● 本文:

これは同国に根強く残る現金経済を縮小し、不正資金流用やマネーロンダリングのリスクを抑えることを目的としている。
まず個人については、週あたりの出金上限を50万ナイラ(約5万3500円)に設定。企業に関しては週あたり500万ナイラを上限とする。これを超えて現金を引き出す場合、個人には超過分の3%、企業には5%の手数料が課される。
これに併せて、これまで特別な許可を得た上で可能だった大口の月次引き出し制度(個人で月500万ナイラ、企業で月1000万ナイラなど)は廃止される。また、これまで現金の預入(デポジット)に対して設定されていた上限は撤廃され、過剰預入に対する手数料もなくなる。
ATMによる引き出しについても、1日あたりの上限は10万ナイラと定められており、週間限度額である50万ナイラの枠に含まれる。加えて、第三者名義の小切手の窓口換金における上限(10万ナイラ)も維持され、これも週次の現金引き出し限度に含まれる。
中銀は今回の改正について、「現金管理のコスト増加の抑制」「セキュリティ強化」「重厚な現金依存経済に伴うマネーロンダリングの可能性の軽減」を目的と説明している。

● 取り組む課題:
• A. 現金引き出し上限についての本文にある次の一文を英語に訳せ。「また、これまで現金の預入(デポジット)に対して設定されていた上限は撤廃され、過剰預入に対する手数料もなくなる。」
• B. 現金引き出し上限についての本文によると、ATMでの1日あたりの引き出し上限はいくらか。
• C. 現金引き出し上限についての本文の続きを、その最後の文の後から書け。

● 提供情報:

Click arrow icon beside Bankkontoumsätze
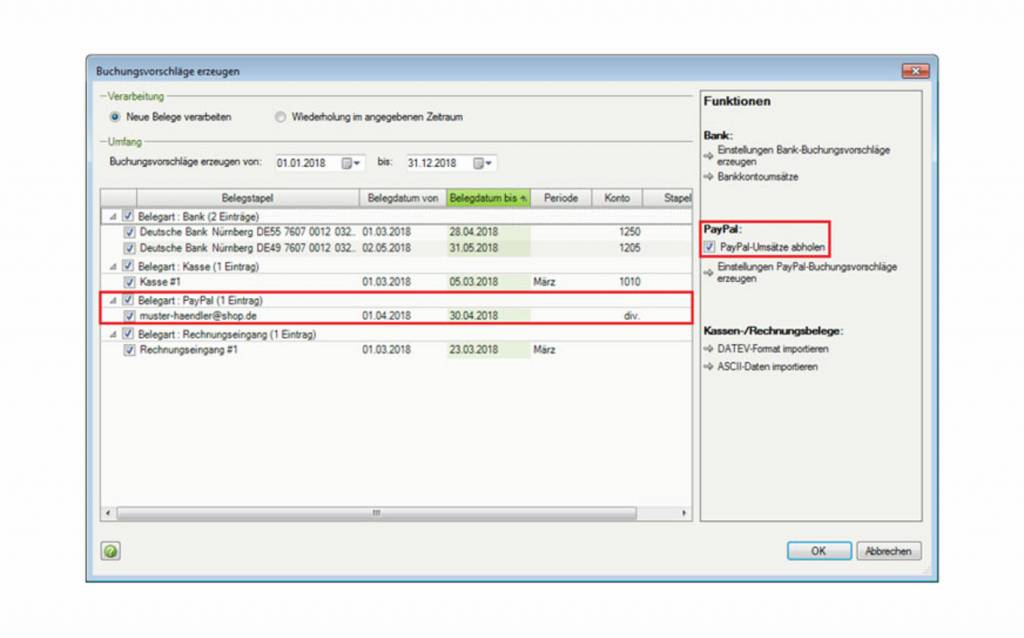Screen dimensions: 1024x638 coord(709,177)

● 課題の解答:
• A. In addition, the limit previously set on cash deposits will be abolished, and the fee on excess deposits will also be eliminated.

• B. 10万ナイラ。

• C.
この措置はナイジェリアにおけるキャッシュレス化の取り組みの一環とみられる。実際、同国は長年、現金流通を抑え、電子決済や銀行取引への移行を進めてきた。
加えて、こうした取り組みは国際的な金融監視体制の強化にも関連している。2025年10月、ナイジェリアは国際マネーロンダリング対策を監視するFATF(金融活動作業部会)のグレーリストから正式に除外されており、金融制度や資金取引の透明性に対する国際的評価も改善されている。
今回の新方針は、例えば多額の現金を容易に動かせる現状を改め、資金の流れに対する追跡性を高める効果が期待される。一方で、現金を主に利用してきた国民や小規模事業者にとっては、利便性の低下やキャッシュ不足の懸念もある。特に銀行口座を持たない層や、電子決済のインフラが整わない地域での影響が注目される。